Many stabilization systems have multiple modes. Canon IS lenses offer two modes. Mode 1 counters both vertical and horizontal camera shake. Mode 2 detects intentional panning and just compensates for vertical shake when you’re panning horizontally or for horizontal shake when you’re panning vertically.
Some Nikon VR lenses offer Active and Normal modes. Active is best used when you’re shooting from a moving car or boat; Normal is best used when you shooting from a stationary platform. If you’re shooting wildlife in motion handheld, try it with and without stabilization and see which works best for you with your gear.
Nikon guru Thom Hogan (www.bythom.com/nikon-vr.htm) makes a good case for switching stabilization off at shutter speeds above 1/500 sec., in part because of the sampling frequency of the stabilizing system. Try it with your gear to see if you get better results at higher shutter speeds with stabilization switched on or off.
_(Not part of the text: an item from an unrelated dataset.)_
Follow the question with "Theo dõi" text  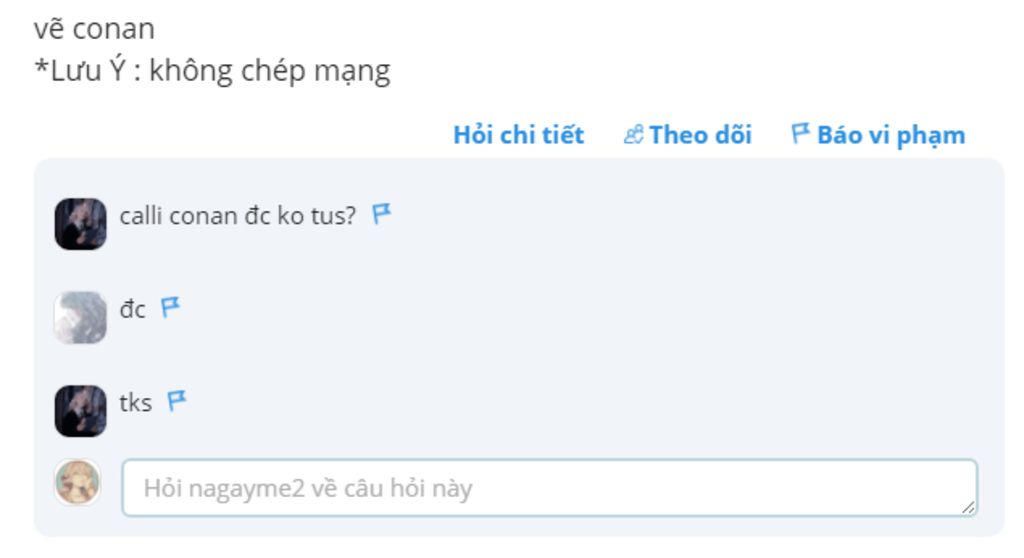pos(700,135)
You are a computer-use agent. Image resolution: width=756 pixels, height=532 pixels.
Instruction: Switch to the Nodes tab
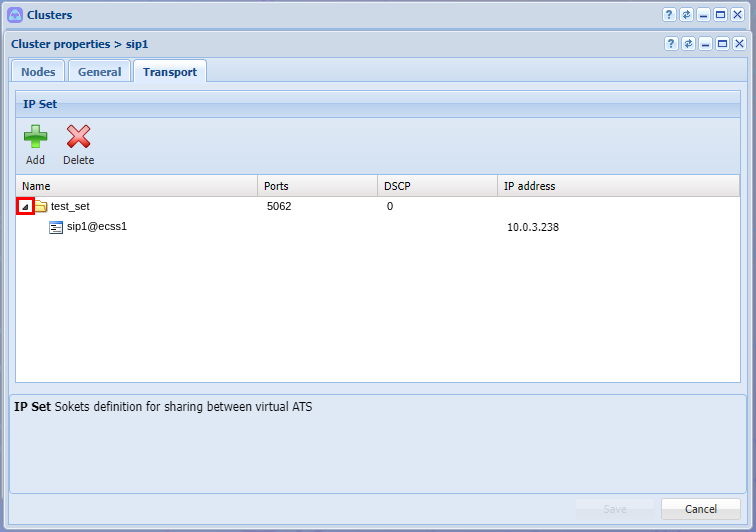tap(38, 71)
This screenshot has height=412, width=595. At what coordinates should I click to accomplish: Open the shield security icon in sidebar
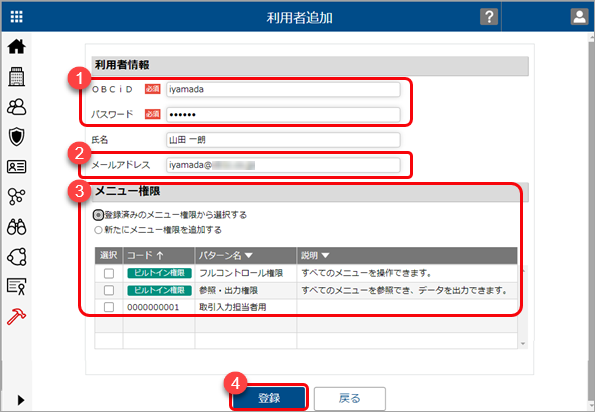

We especially recommend using stabilization when photographing stationary subjects handheld at shutter speeds below 1⁄500 sec., regardless of lens focal length. But again, try it in different situations with your gear to see what works best for you.
The Handholding Rule Of Thumb
How slow a shutter speed can you use and still get a sharp handheld photograph? Well, that depends on a number of things, including your skill in handholding your camera, the shutter speed and focal length in use, and how large a print you intend to make. As a general rule, use a shutter speed at least equal to the reciprocal of the lens focal length. For example, if handholding a 200mm lens, shoot at a shutter speed of 1/200 sec. or shorter.
If you’re using a DSLR with a smaller-than-full-frame sensor, base your shutter speed on the lens’ effective focal length with that camera. For example, on an APS-C camera (1.5x focal-length factor), your 200mm lens frames like a 300mm lens on a 35mm SLR, so you should use a shutter speed of 1⁄300 sec. or shorter when handholding a 200mm lens on that camera. On a Four Thirds System camera, a 200mm lens is equivalent to a 400mm lens on a 35mm SLR, so you’d use a shutter speed of at least 1⁄400 sec. when handholding a 200mm lens.
Remember, though, that this is a guide, not an ironclad law. Some photographers can handhold a camera more steadily than others, and a given photographer may be steadier one day than another.
Early stabilization systems were good for about two shutter speeds: If you could get sharp shots handholding a given focal length at 1⁄200 sec. without stabilization, you could get equivalent results handholding at 1⁄50 sec. with stabilization. Today’s newest systems are more effective, allowing for three to four shutter speeds: You could successfully handhold that 200mm lens at speeds down to 1⁄25 sec. or even 1⁄15 sec. It’s a very good idea to do a test with your gear to see how slow a shutter speed you can handhold and still get results that work for you, both with and without stabilization.